The Thunderhouse Legacy

Tracing Back To Benjamin Franklin

ThunderHouse traces its brand heritage to the greatest of all American innovators, Benjamin Franklin. His focus was the practical application of science to solving everyday problems and making peoples' lives better. Franklin created the postal system, the lending library, the first fire department, the Franklin stove, bifocals and most relevant to ThunderHouse, he discovered the connection between lightning and electricity.

Benjamin Franklin

Invented the Lightning Rod… But No One Was Buying

In the mid-1700s, Franklin applied what he learned from his kite-flying experiments to the invention of the lightning rod, to prevent the destruction of buildings and lives. But as with many innovations, before and after, Franklin could not sell the concept: lightning was considered a divine act and interfering with it was sacrilege.

Lightning

The First Marketing "Demo"

Franklin was undeterred. He built a ThunderHouse, a brilliant "demo" to communicate the benefit of his lightning rod and break the barriers to its acceptance. The "ThunderHouse" - a three-dimensional wooden model house, equipped with a lightning rod, hinged walls and a detachable roof. Inside, Franklin placed a small charge of gunpowder.

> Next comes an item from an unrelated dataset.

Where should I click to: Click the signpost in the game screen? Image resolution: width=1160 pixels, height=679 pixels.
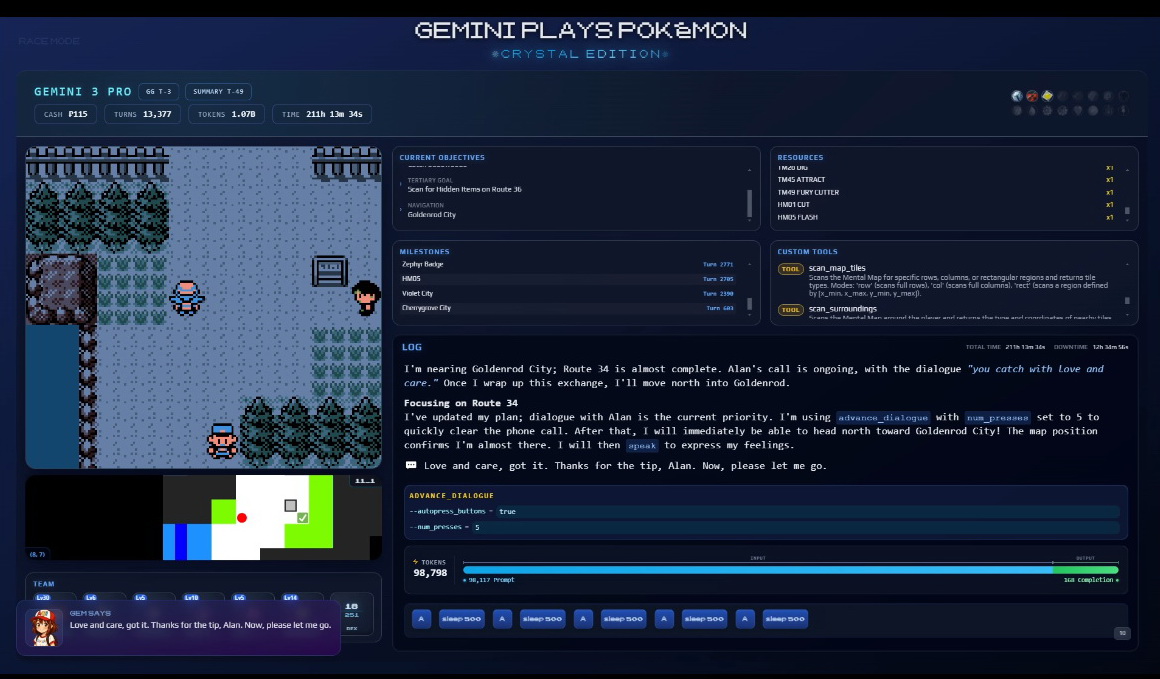tap(329, 270)
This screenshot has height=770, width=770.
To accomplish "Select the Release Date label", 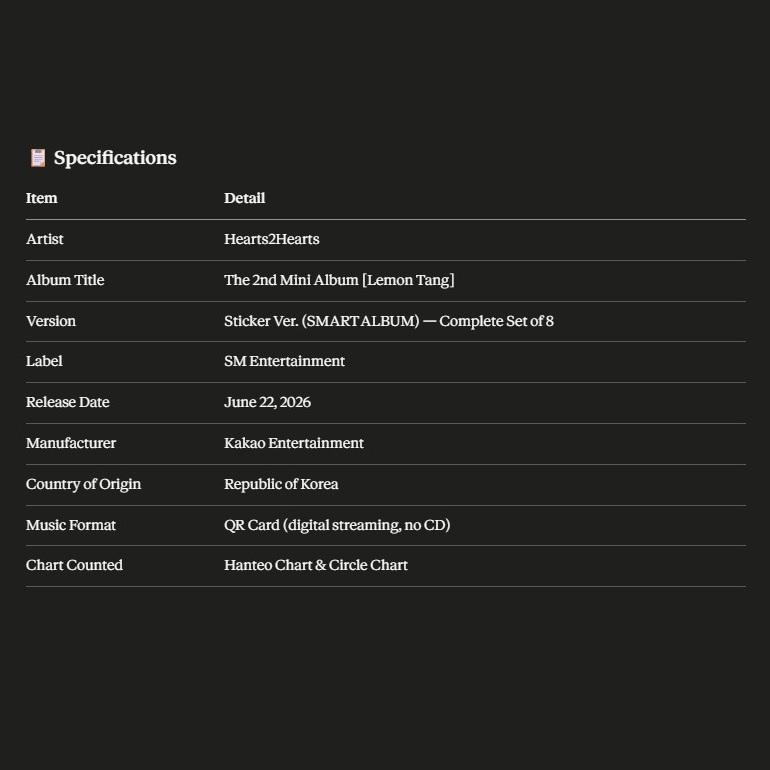I will pos(68,402).
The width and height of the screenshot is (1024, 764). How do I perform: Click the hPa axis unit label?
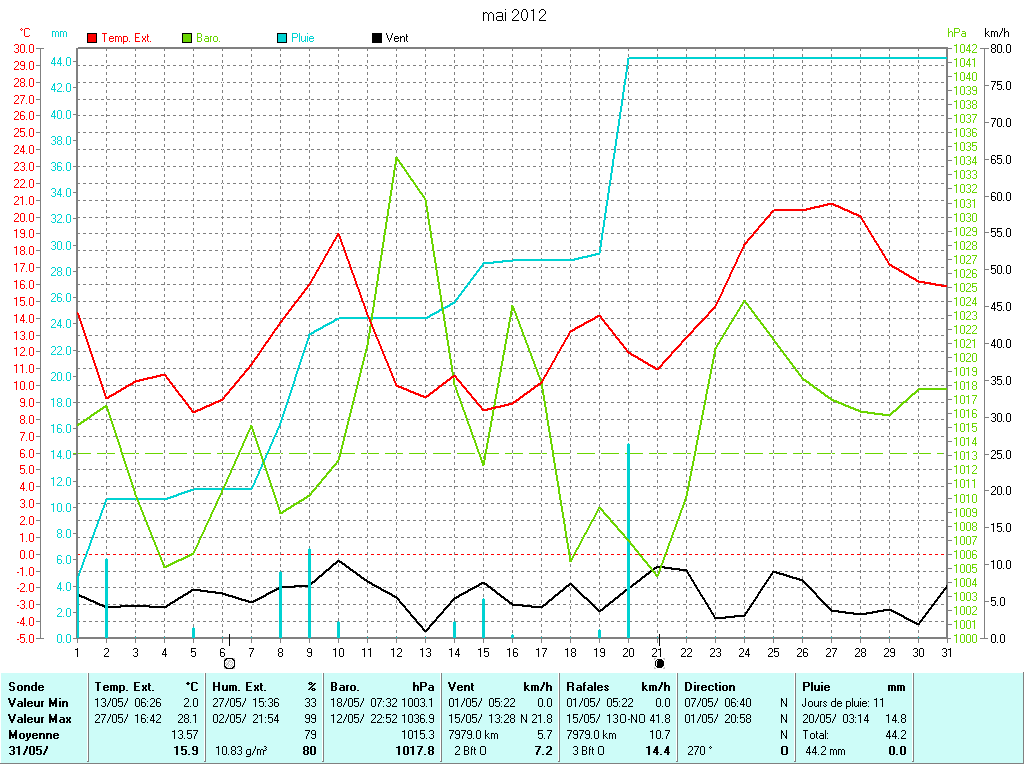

When an electric charge was applied to the lightning rod, electricity would pass safely through the rod and grounding wire to the earth with no effect. However, when a wooden block was positioned to break the grounding circuit, a spark across the block would ignite the gunpowder with convincing and entertaining effects - the roof and walls literally blew off!

Thunderhouse demo

The ThunderHouse Mission

The barriers to bringing innovations to fruition are even greater and more complex today than they were in Franklin's day. And today's ThunderHouse leads innovators through these barriers to success. ThunderHouse itself is an innovation in its transformation in service offering from Marketing Communications (MarCom) to Organizational Communications (OrgCom).